## [Exercise instructions]
Below are the records; reproduce all of them exactly but without any images.

↓

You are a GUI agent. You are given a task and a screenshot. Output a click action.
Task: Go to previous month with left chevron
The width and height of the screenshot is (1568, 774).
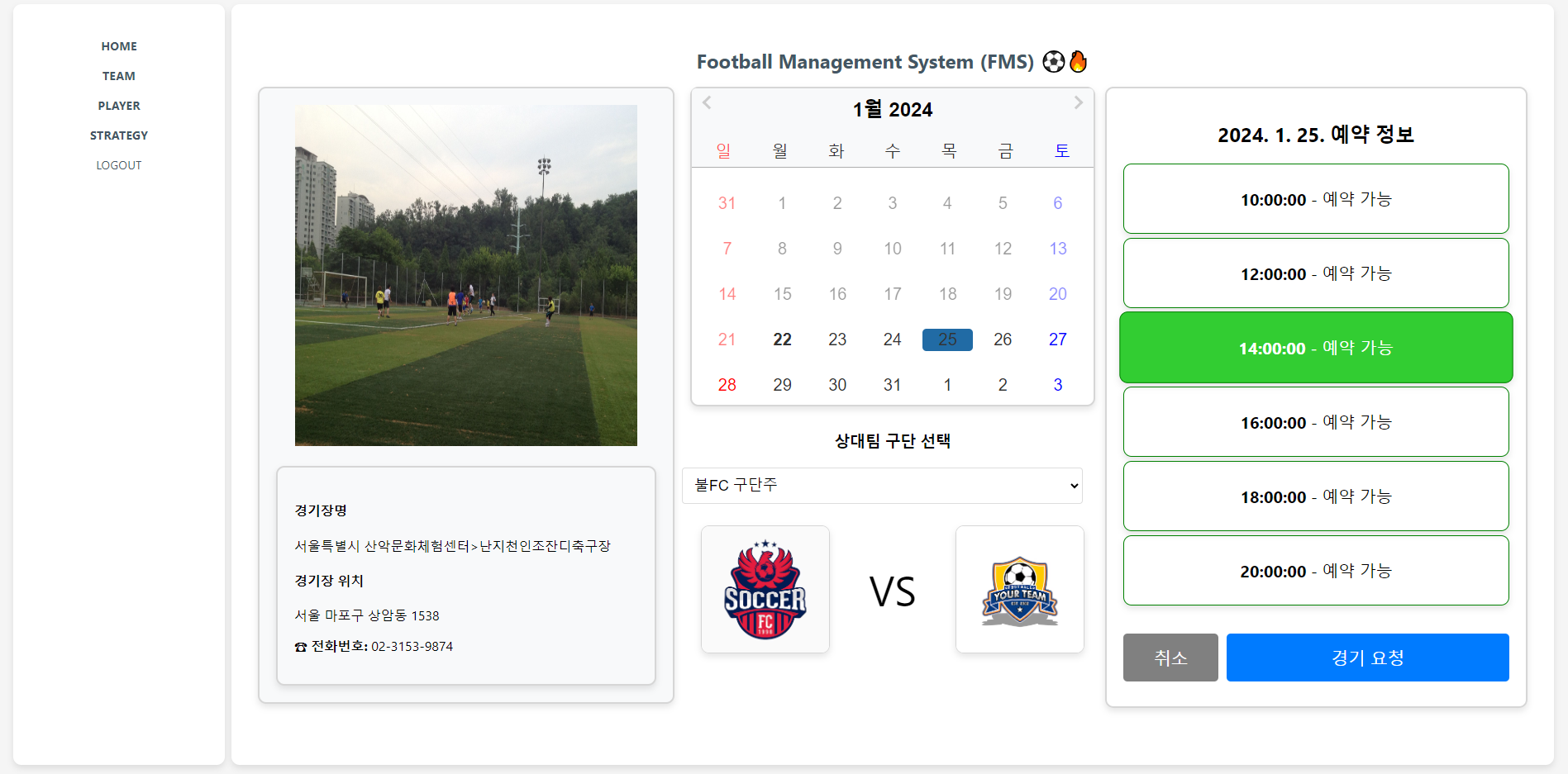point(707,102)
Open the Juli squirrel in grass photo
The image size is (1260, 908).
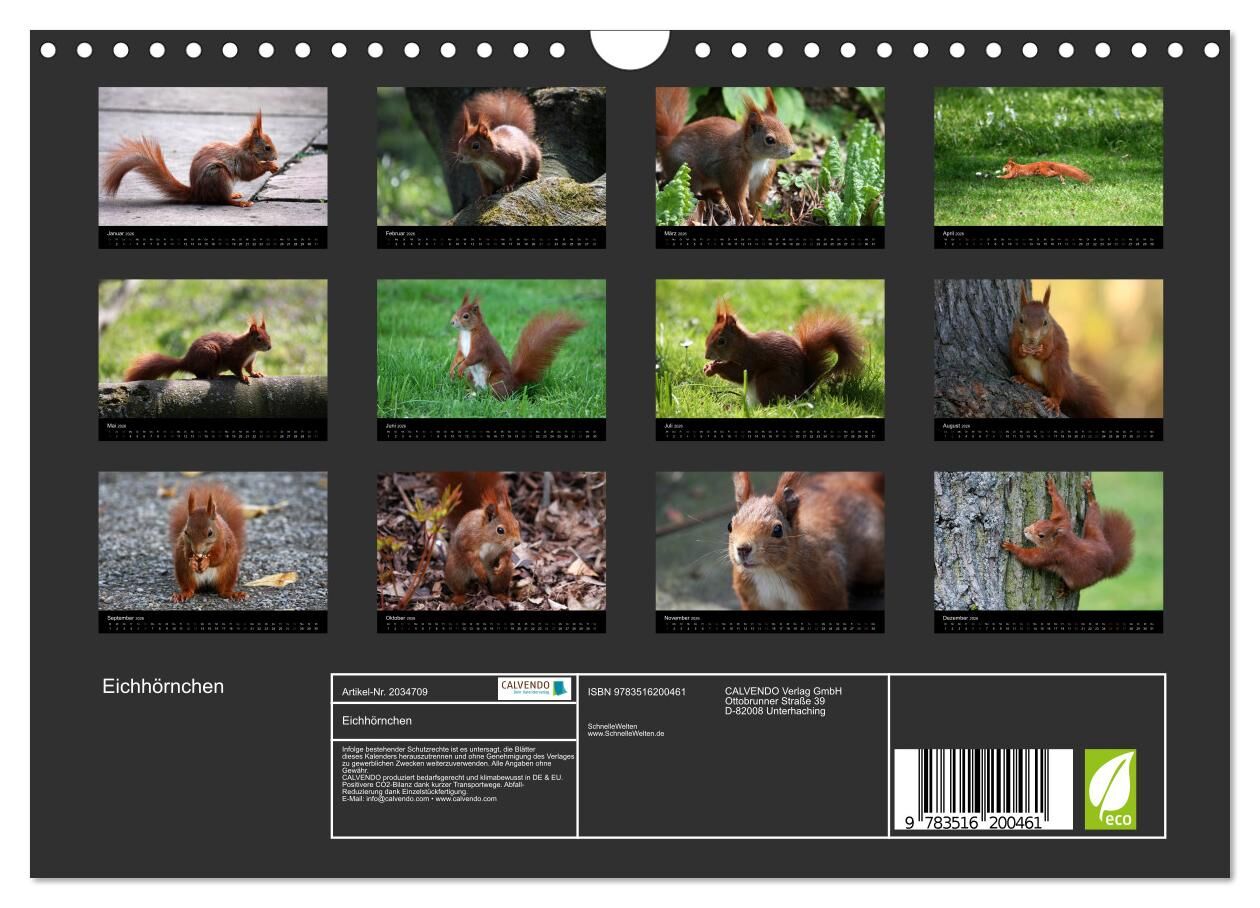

↑

## [The completed task]
You are a GUI agent. You are given a task and a screenshot. Output a click action.
Task: Go to previous month with left chevron
The width and height of the screenshot is (1568, 774).
point(707,102)
Open the Juli squirrel in grass photo
The image size is (1260, 908).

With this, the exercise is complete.